Kubernetes Course
StatefulSets
Deployments are great for stateless workloads — Pods are interchangeable, replaceable, and scalable freely. StatefulSets exist for workloads that are not interchangeable: databases, message brokers, and distributed systems where each instance has a stable identity, a stable hostname, and its own persistent storage that must survive Pod restarts.
Why Deployments Break for Stateful Workloads
Imagine running a PostgreSQL cluster with a Deployment. Three Pods start — all with random names like postgres-7d9f4-xkp2m. Each mounts the same PVC? No — a single PVC with RWO access mode can only bind to one node. Separate PVCs? Fine, but which Pod owns which volume? The Pod names change on restart — the primary could restart and get a different volume, becoming a replica that thinks it's the primary. Other services that connect to "the primary by DNS name" have no stable address to use.
StatefulSets solve all four of these problems with four guarantees that Deployments don't provide:
Stable, unique Pod names
postgres-0, postgres-1, postgres-2 — ordinal index, always.
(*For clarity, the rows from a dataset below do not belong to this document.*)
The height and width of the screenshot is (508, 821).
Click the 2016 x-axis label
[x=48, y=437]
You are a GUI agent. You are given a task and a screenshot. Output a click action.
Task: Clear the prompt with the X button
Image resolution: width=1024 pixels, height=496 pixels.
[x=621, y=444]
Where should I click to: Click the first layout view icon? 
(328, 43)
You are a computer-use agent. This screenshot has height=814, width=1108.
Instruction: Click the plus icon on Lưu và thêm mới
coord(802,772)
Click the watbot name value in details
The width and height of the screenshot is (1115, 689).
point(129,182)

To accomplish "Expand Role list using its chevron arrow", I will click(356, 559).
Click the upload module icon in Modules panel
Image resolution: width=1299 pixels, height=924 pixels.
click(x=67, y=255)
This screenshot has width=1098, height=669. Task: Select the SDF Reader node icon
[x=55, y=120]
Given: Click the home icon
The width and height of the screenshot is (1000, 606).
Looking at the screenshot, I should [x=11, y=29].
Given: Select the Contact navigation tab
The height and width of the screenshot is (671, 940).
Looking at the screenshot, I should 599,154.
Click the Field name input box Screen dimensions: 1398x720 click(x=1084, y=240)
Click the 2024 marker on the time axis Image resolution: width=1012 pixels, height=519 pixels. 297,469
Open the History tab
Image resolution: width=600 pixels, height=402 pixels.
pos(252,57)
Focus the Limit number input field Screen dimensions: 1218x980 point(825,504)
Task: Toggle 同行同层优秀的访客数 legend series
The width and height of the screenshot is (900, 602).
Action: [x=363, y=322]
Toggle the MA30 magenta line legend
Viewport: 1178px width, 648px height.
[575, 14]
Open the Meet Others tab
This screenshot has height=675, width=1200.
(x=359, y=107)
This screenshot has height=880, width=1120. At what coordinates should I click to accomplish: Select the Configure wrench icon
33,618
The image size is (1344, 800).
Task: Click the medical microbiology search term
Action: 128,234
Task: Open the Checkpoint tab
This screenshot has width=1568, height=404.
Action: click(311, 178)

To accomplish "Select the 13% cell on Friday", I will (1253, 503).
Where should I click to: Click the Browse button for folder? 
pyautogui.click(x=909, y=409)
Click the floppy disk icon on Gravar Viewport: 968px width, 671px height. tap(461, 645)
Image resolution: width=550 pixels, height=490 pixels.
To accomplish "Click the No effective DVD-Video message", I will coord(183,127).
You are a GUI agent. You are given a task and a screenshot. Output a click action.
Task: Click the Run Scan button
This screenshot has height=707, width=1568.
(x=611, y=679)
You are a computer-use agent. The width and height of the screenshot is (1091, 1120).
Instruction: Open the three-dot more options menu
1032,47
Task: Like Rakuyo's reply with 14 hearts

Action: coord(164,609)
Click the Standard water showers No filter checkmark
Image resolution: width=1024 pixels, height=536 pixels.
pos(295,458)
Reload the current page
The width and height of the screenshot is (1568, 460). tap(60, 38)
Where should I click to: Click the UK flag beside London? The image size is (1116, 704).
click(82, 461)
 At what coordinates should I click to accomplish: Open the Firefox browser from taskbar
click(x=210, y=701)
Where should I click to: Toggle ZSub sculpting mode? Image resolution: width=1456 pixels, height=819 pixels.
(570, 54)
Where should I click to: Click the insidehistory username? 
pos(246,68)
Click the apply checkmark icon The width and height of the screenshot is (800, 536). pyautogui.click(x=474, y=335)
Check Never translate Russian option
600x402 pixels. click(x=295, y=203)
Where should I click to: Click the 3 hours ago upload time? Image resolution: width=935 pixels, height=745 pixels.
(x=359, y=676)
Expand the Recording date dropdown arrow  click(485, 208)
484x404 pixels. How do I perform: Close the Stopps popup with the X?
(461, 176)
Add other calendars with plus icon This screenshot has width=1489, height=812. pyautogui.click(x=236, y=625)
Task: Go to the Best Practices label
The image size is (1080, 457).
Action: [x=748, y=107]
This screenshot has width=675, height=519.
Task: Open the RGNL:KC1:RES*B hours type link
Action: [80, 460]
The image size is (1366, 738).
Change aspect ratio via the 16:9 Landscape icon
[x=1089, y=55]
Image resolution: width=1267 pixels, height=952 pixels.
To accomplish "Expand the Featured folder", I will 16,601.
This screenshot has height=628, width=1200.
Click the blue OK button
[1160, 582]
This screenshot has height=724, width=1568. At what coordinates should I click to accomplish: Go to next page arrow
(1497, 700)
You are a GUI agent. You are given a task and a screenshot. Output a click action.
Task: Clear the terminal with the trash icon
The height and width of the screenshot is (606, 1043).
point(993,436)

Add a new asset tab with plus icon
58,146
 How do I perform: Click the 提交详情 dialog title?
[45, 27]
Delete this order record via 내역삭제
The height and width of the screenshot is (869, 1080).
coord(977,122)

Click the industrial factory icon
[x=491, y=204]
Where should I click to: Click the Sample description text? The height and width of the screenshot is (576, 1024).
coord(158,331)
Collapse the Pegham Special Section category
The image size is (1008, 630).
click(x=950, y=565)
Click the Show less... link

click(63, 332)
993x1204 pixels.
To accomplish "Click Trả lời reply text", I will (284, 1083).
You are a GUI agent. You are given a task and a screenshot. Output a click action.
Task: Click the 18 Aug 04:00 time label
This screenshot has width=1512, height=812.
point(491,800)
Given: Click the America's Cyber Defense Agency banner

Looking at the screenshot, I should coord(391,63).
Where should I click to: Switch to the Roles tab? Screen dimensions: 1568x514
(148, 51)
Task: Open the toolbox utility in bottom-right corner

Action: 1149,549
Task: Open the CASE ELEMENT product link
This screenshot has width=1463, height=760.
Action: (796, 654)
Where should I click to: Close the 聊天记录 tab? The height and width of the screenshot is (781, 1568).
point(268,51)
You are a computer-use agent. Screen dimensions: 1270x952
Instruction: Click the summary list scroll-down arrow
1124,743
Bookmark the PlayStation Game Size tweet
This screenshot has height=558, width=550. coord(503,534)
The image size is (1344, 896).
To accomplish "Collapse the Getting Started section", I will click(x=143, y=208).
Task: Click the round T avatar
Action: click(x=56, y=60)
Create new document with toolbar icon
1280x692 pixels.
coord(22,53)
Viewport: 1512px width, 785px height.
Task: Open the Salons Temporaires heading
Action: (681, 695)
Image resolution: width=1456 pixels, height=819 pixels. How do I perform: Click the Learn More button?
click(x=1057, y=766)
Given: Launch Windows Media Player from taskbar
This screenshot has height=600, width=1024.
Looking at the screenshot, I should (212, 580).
After restart, postgres-0 is still postgres-0.
Stable network identity
Each Pod gets a predictable DNS name: postgres-0.postgres.payments.svc. Clients always know how to reach the primary.
Stable, dedicated storage
Each Pod gets its own PVC via a volumeClaimTemplate. postgres-0's volume follows postgres-0 across restarts and rescheduling.
Ordered, graceful operations
Scale up: 0 ready → 1 starts. Scale down: highest ordinal deleted first. Upgrades proceed one Pod at a time, lowest to highest.
Headless Services: The DNS Foundation
StatefulSets require a headless Service — a Service with clusterIP: None. Unlike a normal Service that load-balances across Pods, a headless Service tells CoreDNS to return the IP addresses of all matching Pods directly. This is what gives each StatefulSet Pod its own DNS name.
apiVersion: v1
kind: Service
metadata:
name: postgres # This name becomes part of every Pod's DNS record
namespace: payments
labels:
app: postgres
spec:
clusterIP: None # Headless: no virtual IP — CoreDNS returns Pod IPs directly
selector:
app: postgres
ports:
- port: 5432
name: postgres
# With clusterIP: None, DNS for this service works like this:
# postgres.payments.svc.cluster.local → returns all Pod IPs (for clients that do their own LB)
# postgres-0.postgres.payments.svc → returns postgres-0's IP only
# postgres-1.postgres.payments.svc → returns postgres-1's IP only
# This is how the primary (postgres-0) gets a stable, routable DNS name
Writing a StatefulSet
The scenario: You need to run a PostgreSQL primary with two read replicas. The primary (postgres-0) must always have its own dedicated PVC. Replicas (postgres-1, postgres-2) must start only after the primary is ready. App services connect to the primary by name.
apiVersion: apps/v1
kind: StatefulSet
metadata:
name: postgres
namespace: payments
spec:
serviceName: postgres # REQUIRED: name of the headless Service above
# This is what enables per-Pod DNS records
replicas: 3
selector:
matchLabels:
app: postgres
updateStrategy:
type: RollingUpdate # RollingUpdate: update Pods one at a time, highest ordinal first
rollingUpdate:
partition: 0 # Update all Pods (partition=0). Set to 2 to update only pod-2,
# leaving pod-0 and pod-1 at the old version (canary pattern)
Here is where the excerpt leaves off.